*EXERCISE PROMPT*:
In the entries below, find the line with "You are a computer-use agent. Screen" and the line with "Grab the divider between price and RSI panels". Return those two lines and all lines between them, exactly.

*DATASET CONTENT*:
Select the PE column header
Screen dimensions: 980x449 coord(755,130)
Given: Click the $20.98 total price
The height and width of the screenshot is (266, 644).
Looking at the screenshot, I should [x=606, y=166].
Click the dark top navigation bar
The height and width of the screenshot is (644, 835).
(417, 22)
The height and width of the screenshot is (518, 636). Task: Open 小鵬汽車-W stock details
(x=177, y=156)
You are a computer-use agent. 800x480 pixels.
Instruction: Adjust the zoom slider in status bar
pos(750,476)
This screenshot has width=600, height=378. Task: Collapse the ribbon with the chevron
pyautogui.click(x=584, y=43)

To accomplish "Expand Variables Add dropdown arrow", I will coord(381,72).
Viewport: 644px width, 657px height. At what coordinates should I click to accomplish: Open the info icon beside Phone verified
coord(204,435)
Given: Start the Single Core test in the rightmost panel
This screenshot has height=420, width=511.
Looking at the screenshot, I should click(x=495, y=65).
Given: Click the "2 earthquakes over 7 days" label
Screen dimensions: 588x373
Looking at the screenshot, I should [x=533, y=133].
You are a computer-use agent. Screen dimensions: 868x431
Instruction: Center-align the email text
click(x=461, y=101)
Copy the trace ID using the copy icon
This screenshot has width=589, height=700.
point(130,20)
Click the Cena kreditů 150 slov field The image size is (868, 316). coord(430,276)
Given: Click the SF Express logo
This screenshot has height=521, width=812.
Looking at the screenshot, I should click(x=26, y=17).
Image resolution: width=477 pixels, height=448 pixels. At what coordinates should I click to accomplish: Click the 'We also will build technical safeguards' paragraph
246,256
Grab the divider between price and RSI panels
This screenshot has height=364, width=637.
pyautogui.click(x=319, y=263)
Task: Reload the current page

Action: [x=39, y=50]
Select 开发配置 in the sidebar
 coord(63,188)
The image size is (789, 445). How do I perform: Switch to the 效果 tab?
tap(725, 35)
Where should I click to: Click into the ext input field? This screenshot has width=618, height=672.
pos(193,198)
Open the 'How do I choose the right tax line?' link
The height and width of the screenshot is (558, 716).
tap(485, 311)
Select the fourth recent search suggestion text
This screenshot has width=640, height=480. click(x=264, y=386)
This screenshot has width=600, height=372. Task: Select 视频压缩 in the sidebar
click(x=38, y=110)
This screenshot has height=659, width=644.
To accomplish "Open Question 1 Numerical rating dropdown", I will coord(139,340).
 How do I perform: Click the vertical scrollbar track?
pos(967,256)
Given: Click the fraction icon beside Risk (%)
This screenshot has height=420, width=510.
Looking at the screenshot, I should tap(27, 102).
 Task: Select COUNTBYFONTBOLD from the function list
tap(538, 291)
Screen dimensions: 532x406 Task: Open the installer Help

*RESPONSE BELOW*:
You are a computer-use agent. Screen dimensions: 868x431
Instruction: Center-align the email text
click(x=461, y=101)
Copy the trace ID using the copy icon
This screenshot has width=589, height=700.
point(130,20)
Click the Cena kreditů 150 slov field The image size is (868, 316). coord(430,276)
Given: Click the SF Express logo
This screenshot has height=521, width=812.
Looking at the screenshot, I should click(x=26, y=17).
Image resolution: width=477 pixels, height=448 pixels. At what coordinates should I click to accomplish: Click the 'We also will build technical safeguards' paragraph
246,256
Grab the divider between price and RSI panels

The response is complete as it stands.